> INSTRUÇÕES:
[A] Responda com base na crítica de O Profeta:
(i) Qual é a duração do filme?
(ii) Quantos anos dura a pena que Malik cumpre?
(iii) Quem lidera o grupo de bandidos ligados à máfia italiana?
[B] Por favor, dê continuidade à crítica de O Profeta a partir da última frase.

Datas de Estreia: Nota:
Brasil Exterior Crítico Usuários
18/06/2010 01/01/1970 4 / 5 3 / 5
Distribuidora
Duração do filme
155 minuto(s)

O Profeta
Un Prophète

Dirigido por Jacques Audiard. Com: Tahar Rahim, Niels Arestrup, Adel Bencherif, Hichem Yacoubi, Jean-Philippe Ricci, Leïla Bekhti, Pierre Leccia.

Vencedor do grande prêmio do júri em Cannes e de quase todas as categorias do César (o Oscar francês) nas quais concorreu, O Profeta é uma obra que emprega a estrutura de um interessante estudo de personagem para fazer uma análise importante e desesperadora sobre o papel que o sistema penitenciário pode exercer (e freqüentemente o faz) ao transformar indivíduos que cometeram delitos menores em criminosos perigosos e infinitamente mais ameaçadores à sociedade do que quando foram condenados.

Escrito pelo diretor Jacques Audiard ao lado de Thomas Bidegain, Abdel Raouf Dafri e Nicolas Peufaillit, o filme acompanha a trajetória do jovem Malik El Djebena (Rahim), que, depois de passar por várias instituições correcionais durante a adolescência, é finalmente enviado à prisão depois de supostamente espancar um policial (“supostamente” porque jamais vemos o incidente e o rapaz alega inocência, embora isto não seja de fato importante para a história). Descendente de árabes, ele não faz questão alguma de permanecer próximo aos seus companheiros de etnia, tentando se estabelecer como um indivíduo independente enquanto cumpre os seis anos de sua pena – e é justamente este isolamento que o deixa vulnerável ao grupo de bandidos ligados à máfia italiana e que, liderados pelo implacável veterano César Luciani (Arestrup), o obrigam a matar um outro prisioneiro, alterando de forma definitiva sua passagem pelo presídio.

> SEÇÃO DE DADOS:
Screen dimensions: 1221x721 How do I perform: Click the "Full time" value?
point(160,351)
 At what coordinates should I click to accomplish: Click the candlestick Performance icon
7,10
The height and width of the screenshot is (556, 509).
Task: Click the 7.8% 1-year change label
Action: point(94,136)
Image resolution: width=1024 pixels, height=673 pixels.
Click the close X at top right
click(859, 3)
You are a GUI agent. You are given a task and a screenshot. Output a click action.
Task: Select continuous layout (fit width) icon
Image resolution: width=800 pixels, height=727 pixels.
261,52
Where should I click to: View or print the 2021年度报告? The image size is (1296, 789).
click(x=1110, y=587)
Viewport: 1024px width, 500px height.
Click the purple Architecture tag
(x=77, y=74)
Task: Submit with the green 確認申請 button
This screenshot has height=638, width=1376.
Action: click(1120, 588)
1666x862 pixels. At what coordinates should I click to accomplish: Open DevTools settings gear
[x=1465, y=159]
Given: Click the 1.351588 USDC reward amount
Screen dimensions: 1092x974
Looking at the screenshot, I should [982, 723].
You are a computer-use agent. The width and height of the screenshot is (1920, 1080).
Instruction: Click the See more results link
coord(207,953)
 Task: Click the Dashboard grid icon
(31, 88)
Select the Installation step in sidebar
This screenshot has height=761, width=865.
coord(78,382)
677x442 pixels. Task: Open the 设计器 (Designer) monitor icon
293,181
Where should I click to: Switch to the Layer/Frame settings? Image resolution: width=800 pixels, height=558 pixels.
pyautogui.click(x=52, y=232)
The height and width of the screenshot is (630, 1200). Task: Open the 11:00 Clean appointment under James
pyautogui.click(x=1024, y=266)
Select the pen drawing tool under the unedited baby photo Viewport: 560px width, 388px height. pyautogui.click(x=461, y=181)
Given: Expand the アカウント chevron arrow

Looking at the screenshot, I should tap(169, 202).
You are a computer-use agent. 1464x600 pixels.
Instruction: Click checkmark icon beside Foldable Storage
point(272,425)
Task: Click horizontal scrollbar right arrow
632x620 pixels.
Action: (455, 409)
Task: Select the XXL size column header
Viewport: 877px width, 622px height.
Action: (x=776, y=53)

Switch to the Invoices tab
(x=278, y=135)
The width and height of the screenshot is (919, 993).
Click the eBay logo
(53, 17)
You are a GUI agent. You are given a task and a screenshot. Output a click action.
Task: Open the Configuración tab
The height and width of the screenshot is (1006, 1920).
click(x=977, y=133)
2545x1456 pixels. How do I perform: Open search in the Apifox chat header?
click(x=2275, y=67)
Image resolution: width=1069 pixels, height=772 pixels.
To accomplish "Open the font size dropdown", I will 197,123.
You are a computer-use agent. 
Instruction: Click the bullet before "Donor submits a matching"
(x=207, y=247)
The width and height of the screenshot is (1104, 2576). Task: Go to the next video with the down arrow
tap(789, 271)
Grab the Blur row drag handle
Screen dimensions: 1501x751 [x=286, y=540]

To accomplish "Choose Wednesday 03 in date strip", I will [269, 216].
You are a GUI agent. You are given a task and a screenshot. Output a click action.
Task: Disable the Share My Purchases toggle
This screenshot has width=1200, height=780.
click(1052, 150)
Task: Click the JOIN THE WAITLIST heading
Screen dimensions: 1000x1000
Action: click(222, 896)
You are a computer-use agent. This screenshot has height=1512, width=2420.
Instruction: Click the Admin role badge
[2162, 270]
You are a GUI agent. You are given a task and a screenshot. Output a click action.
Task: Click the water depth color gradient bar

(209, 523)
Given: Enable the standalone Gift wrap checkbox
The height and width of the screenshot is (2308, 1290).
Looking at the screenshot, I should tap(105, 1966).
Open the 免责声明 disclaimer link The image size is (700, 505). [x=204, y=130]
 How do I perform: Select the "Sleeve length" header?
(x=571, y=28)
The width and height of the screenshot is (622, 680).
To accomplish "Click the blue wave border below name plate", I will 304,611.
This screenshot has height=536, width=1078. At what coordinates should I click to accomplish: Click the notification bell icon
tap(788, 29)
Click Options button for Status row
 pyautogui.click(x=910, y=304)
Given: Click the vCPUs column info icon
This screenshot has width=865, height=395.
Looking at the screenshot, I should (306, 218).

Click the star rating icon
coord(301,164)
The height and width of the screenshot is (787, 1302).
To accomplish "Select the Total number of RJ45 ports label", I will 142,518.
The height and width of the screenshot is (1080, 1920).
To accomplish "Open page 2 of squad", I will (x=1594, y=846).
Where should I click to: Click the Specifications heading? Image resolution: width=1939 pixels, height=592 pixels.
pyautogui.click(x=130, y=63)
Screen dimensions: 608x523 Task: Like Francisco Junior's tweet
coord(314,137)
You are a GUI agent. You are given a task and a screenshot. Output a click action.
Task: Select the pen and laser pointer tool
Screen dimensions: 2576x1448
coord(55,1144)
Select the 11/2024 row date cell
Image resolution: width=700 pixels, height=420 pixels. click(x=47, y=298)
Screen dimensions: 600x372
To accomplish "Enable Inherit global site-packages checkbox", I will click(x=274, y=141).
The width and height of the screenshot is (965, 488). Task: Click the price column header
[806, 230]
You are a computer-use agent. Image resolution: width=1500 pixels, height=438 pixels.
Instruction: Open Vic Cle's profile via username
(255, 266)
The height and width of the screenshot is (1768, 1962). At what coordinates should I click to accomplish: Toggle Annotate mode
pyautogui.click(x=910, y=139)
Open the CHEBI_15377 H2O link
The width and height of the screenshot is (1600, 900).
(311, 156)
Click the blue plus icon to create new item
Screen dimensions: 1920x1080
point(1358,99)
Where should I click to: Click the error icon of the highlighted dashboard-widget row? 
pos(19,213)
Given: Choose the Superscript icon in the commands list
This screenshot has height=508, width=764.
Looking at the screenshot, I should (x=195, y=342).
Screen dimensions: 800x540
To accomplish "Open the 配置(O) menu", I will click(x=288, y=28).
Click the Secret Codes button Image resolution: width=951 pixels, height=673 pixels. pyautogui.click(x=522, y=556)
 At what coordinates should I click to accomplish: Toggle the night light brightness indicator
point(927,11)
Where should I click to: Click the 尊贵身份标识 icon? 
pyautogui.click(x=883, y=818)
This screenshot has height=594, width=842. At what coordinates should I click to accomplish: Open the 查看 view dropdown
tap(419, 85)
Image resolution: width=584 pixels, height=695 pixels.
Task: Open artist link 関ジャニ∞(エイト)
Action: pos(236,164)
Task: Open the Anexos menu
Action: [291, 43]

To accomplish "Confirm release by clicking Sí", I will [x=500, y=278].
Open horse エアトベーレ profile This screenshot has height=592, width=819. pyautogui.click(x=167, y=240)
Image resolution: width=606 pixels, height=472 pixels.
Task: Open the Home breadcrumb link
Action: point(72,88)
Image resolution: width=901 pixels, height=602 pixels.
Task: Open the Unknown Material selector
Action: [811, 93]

> RESPOSTAS POR TAREFA:
[A]
(i) 155 minutos.
(ii) Seis anos.
(iii) César Luciani.

[B]
Voltado ao claro propósito de denunciar as péssimas condições das penitenciárias francesas, O Profeta inicialmente pode surgir quase como um conto de fadas para os espectadores brasileiros, já que, comparada às nossas prisões, a instituição vista no longa soa como um exemplo de organização, limpeza e disciplina, buscando reeducar os prisioneiros e prepará-los para o retorno à sociedade. Aos poucos, porém, percebemos que cadeia é cadeia em qualquer lugar: limpa ou suja, confortável (na medida do possível) ou superpopulosa, nada muda o fato de que o material humano ali contido abriga alguns dos piores espécimes – bandidos ou carcereiros, não importa - que já produzimos, levando a uma convivência freqüentemente degradante e perigosa na qual o abuso de poder por parte das autoridades ou dos criminosos mais influentes é uma constante. Assim, não demora muito até que Malik, inicialmente um jovem confuso mas potencialmente recuperável, comece a aprender com os piores, agindo inicialmente por auto-preservação, mas eventualmente descobrindo seu próprio potencial criminoso.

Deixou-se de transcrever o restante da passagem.